Other than its notorious rallies (I believe the forest stages of the Lombard RAC were held here until they moved to Wales) Nuremburg is best known in Germany for the mystery of Kaspar Hauser.
A mystery so mysterious you’ll probably never have heard of it. I hadn’t until my taxi driver Dieter Haupt (one time tour manager of 70’s’ songster Donovan apparently) told me about him this morning. Kaspar was a bewildered looking youth who turned up on the streets of the town in 1828 carrying two letters addressed to the authorities, One was from a labourer who claimed to have looked after him for 16 years and another from his natural mother saying his deceased father was a cavalry officer.
Poor old Kaspar didn’t know if it was New York or New Year but he grew into a well-educated young man after the good burghers of the city took him under their wing. One theory doing the rounds, which wasn’t disproved until DNA tests were carried out in 1997, was that he was the illegitimate son of Grand Duke Carl Ludwig of Baden (yep new one on me too). Kaspar became clerk to the president of the court of appeal in nearby Ansbach. Just as he was slipping from the limelight he was brutally murdered.

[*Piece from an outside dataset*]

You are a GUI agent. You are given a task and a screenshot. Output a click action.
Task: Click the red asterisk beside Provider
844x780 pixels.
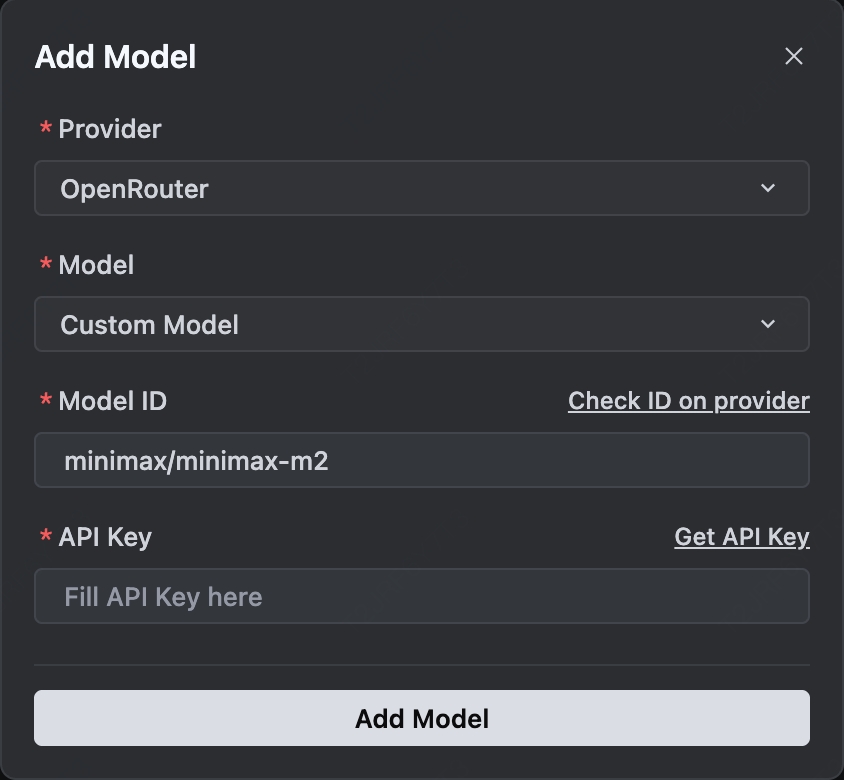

Little is known of his violent death – until now.
I can exclusively reveal that he was murdered above the German equivalent of Snappy Snaps in the market place.
I’m still working on this theory and I’d be the first to admit it won’t stand up in a court of law yet, let alone Kaspar’s court of appeal, but I’m convinced. You see I had the misfortune of being interviewed there by BBC Radio Five Live’s very own Victoria Derbyshire yesterday morning. To say she was in a foul mood would be to underplay it. I’d go so far as to say she was in a murderous one. You see her plane was delayed and she didn’t get to bed until late.
Not only that, she was now being forced to work above a photographic agency among the potions and fluids they used to use to develop holiday snaps with before they had computers. (BBC budgets not what they used to be shocker) The place looked like it had not been dusted for decades. Or since at least the 1830’s if I was asked to guess. As the room was so ill lit it is difficult to say conclusively, but I can’t be 100 per cent sure that the stains on the cracked tile floor were not human blood. It’s also difficult to gauge people's ages, as some women look remarkably well on it - particularly when they’re on the radio.